Three bites in three months, but fewer snakes?
Published 12:02 am Tuesday, September 27, 2011
NATCHEZ — The experts say there are fewer snakes on the move in the Miss-Lou this year, but don’t tell that to Dr. Frank Guedon.
Guedon, a local ob-gyn, was bitten three weeks ago by a 16-inch water moccasin while reaching for dog food underneath the carport at his house.
“I went down to scoop up the food and felt the teeth sink in,” Guedon said. “When I yanked back, the snake was stuck on my hand.”
The snake fell off as he raised his hand upward, but the damage was done. The snake bit Guedon just below his middle two fingers on the palm of his right hand.
Guedon killed the snake with a broom and took it with him to the emergency room at Natchez Regional Medical Center.
Guedon said within two hours of the strike, the swelling had spread halfway up his arm. He said the hospital staff then decided to use six vials of antivenom.
“My hand was swollen so bad that I couldn’t touch my (forefinger with my thumb).”
Guedon, who was bitten at approximately 8 p.m., left the emergency room at 2 a.m. He said he felt nauseated from the antivenom the next morning, but has fully recovered and is back at work delivering babies.
Guedon isn’t the only local resident on the mend from snake venom though.
Dr. Elizabeth James, the emergency department director at NRMC, said the hospital has treated three snakebite victims in the past three months.
James said she believes one of the bites was from a rattlesnake and another from a water moccasin. She said she was not sure what type of snake bit the third victim.
Yet, experts at St. Catherine Creek Wildlife Refuge and statistics from the Natchez Police Department indicate fewer snake sightings this year.
Natchez Police Department Capt. Tom McGehee said NPD has had nine calls for service for snakes — none of which were bites — since May 1, that’s down from the 12 calls last summer.
Lisa Freeman, the Natchez Animal Control officer, said she has not had any calls regarding snakes.

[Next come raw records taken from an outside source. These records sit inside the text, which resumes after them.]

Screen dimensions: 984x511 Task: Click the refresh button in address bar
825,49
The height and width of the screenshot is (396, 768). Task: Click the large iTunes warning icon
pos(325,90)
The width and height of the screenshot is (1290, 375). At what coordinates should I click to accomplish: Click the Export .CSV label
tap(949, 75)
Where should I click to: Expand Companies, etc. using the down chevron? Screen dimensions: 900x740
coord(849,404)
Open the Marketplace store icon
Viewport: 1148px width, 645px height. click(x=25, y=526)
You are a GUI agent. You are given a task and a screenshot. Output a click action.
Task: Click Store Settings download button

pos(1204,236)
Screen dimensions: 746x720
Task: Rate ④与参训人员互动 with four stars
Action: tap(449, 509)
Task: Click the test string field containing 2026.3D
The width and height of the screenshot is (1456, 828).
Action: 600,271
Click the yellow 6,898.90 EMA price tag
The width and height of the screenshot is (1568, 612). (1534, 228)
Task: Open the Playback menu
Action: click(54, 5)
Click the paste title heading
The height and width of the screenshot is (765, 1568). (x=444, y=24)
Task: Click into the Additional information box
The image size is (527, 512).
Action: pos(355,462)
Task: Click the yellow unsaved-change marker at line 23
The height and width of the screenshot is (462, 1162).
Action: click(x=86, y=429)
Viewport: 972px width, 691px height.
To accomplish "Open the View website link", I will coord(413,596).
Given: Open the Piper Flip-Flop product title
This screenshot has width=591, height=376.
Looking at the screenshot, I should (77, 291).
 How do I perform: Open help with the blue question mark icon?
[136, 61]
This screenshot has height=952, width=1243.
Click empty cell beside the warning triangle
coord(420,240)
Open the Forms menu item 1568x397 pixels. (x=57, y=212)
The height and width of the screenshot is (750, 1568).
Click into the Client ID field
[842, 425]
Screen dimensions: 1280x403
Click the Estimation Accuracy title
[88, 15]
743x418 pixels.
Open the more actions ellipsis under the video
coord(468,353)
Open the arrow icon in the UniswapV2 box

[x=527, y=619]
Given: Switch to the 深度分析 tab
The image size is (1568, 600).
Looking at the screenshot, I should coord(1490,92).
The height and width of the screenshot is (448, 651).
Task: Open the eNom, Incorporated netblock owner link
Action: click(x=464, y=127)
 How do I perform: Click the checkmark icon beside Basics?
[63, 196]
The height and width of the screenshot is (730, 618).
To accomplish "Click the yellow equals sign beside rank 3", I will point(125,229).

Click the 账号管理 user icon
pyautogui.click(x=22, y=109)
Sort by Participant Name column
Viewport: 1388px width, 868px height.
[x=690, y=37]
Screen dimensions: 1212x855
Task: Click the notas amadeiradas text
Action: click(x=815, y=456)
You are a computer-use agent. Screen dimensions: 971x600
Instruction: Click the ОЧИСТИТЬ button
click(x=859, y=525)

Bob Strader, manager at the St. Catherine Creek Wildlife Refuge, said he has seen fewer snakes at the refuge this summer.
Strader said it might appear that there are more snakes around because snakes are more active at this time of year as they begin to store fat in preparation for hibernation.
Kent Ozment, assistant manager at the refuge, said it is possible the flooding this summer pushed snakes out of their homes and concentrated them and other animals all together at a higher elevation. He said this could have resulted in more snakes being preyed upon, which might account for fewer snake sightings throughout the summer.
Ozment said it is also possible that the snakes did not return to their homes after the flooding.
“If the water pushed them high enough, they might not have returned to their original site,” he said. “But that would be their instinct, to return to their home.”
Locals who spend their summers outside are reporting fewer sightings as well.
Stan Smith, who bikes on the Natchez Trace three to five times a week, said he has seen fewer snakes overall this summer.
But Smith said he did encounter a rattlesnake on the Natchez Trace a couple of weeks ago.
“Rattlesnakes usually don’t get excited,” he said. “I just got my wheel close to him and he eased away. He didn’t act aggressive or start rattling.”
Smith said he generally sees more copperheads on the Trace than rattlesnakes. He said, in his experience, copperheads immediately coil up and do not move.
“You can’t run them off the road,” Smith said.
Smith said he typically tries to get the snakes off the Trace so they are not run over by cars and are not a danger to walkers or cyclists.
Guedon said he has caught king snakes since he was a boy and has always been respectful of venomous snakes.
“I have never been scared of snakes, and I’m not now,” he said. “I am just a lot more leery of them.”
Leery is a good thing, Dr. James said. Avoiding trouble is best, but if bitten, James advised seeking immediate medical attention.
James said bite victims should remove any jewelry or constraining items near the bite, such as rings or watches, and keep whatever extremity has been bitten below the heart.
No tourniquets, venom-sucking or lancing should be done to the bite, said James and Ozment.
“If you do the tourniquet, it will localize the venom to an extremity, and it will be more likely that you will lose the extremity than if you had let the venom flow throughout the body,” Ozment said.
She said a person should not attempt to kill or catch the snake that bit them.
“A lot of times people get bitten again trying to do that,” she said. “If you can take a picture of the snake from a safe distance, that is fine.”
James said doctors can typically tell if a snake is venomous by the reaction a bite victim has.
James said hospitals work in conjunction with poison control to treat bites.
She said Natchez Regional and Natchez Community Hospital share antivenom and have a variety to treat bites.
James said a snakebite patient is usually admitted for a 24-hour observation period.